Validité de l'écrit électronique comme moyen de preuve
Mots clés : - Réglementation,
- Jurisprudence,
- risques locatifs,
- préavis
Les faits
Une locataire, qui aurait informé son propriétaire par courriel qu'elle souhaitait quitter son appartement, soutient que celui-là avait accepté par retour de courriel que le préavis commence dès la réception dudit courriel et non à celle de la lettre recommandée (reçue un mois plus tard). Le propriétaire conteste cette version et encaisse la somme correspondant au mois en question.
La décision
La cour d'appel de Dijon (2 décembre 2008) condamne le propriétaire à payer 758 € à son ancienne locataire à titre de trop-perçu, estimant que l'ensemble des écrits électroniques doivent être admis comme preuve dès lors que leur signataire (le propriétaire) « ne communique aucun document de nature à combattre la présomption de fiabilité édictée par l'article 1316-4 du code civil.

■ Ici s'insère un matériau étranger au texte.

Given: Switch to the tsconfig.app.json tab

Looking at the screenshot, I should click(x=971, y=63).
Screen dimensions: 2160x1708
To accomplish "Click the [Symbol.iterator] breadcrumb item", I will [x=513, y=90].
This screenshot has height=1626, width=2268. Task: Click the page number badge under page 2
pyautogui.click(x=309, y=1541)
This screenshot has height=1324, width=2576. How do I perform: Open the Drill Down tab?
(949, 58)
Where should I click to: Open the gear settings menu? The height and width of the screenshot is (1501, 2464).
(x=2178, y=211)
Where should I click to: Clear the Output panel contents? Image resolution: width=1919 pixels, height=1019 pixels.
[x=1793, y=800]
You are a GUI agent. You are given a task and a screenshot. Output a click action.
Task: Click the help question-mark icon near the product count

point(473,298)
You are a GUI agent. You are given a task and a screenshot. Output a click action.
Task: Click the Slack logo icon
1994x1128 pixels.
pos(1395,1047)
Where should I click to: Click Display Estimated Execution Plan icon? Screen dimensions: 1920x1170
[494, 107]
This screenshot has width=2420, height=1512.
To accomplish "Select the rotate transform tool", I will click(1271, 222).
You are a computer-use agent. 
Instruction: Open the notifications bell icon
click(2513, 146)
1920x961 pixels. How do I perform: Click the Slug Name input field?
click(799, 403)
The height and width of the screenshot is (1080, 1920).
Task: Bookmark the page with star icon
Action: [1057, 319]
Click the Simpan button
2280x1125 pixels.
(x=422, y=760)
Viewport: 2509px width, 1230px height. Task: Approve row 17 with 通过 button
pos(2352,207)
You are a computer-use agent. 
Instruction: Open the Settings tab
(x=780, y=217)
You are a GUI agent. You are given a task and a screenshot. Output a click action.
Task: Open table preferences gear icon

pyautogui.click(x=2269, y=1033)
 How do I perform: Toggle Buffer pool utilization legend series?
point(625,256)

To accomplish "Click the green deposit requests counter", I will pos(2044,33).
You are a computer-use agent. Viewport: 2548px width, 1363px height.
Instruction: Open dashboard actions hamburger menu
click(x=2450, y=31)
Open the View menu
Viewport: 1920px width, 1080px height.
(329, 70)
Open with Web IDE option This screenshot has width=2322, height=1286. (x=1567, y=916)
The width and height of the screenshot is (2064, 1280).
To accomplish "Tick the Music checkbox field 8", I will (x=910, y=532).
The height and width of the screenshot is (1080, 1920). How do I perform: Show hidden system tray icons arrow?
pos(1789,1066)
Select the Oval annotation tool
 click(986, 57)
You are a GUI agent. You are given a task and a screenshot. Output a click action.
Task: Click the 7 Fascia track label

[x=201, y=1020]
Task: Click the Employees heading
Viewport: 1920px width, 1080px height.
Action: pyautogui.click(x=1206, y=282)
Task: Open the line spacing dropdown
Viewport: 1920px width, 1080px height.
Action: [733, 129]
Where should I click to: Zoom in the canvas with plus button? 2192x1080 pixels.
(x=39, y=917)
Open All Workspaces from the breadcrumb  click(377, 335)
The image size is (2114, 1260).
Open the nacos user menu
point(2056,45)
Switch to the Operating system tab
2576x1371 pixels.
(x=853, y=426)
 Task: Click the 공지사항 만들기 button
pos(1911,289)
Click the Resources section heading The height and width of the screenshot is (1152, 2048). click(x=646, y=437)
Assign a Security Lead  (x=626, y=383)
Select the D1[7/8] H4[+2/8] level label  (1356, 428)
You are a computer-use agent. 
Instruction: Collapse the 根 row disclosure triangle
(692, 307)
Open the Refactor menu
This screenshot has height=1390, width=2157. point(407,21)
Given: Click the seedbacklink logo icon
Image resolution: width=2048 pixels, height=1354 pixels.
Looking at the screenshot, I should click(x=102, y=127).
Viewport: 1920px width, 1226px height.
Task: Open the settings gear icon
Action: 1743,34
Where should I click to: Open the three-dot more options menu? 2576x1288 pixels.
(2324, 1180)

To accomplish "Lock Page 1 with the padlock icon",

La Cour de cassation sanctionne cette décision : les juges du fond auraient dû vérifier, dès lors que le propriétaire déniait être l'auteur des messages produits par sa locataire, si les conditions de validité de l'écrit posées par l'article 1316-1 étaient remplies, c'est-à-dire que l'auteur du courriel puisse être dûment identifié.
Commentaire
Dans cet arrêt, la haute juridiction rappelle au formalisme. La lettre recommandée avec avis de réception demeure, outre la notification par un huissier, la meilleure façon de prouver un congé et d'en faire courir le préavis qui en découle. Cette analyse peut rassurer, à l'heure où adresse IP et messageries ne sont plus vraiment des gages de confidentialité.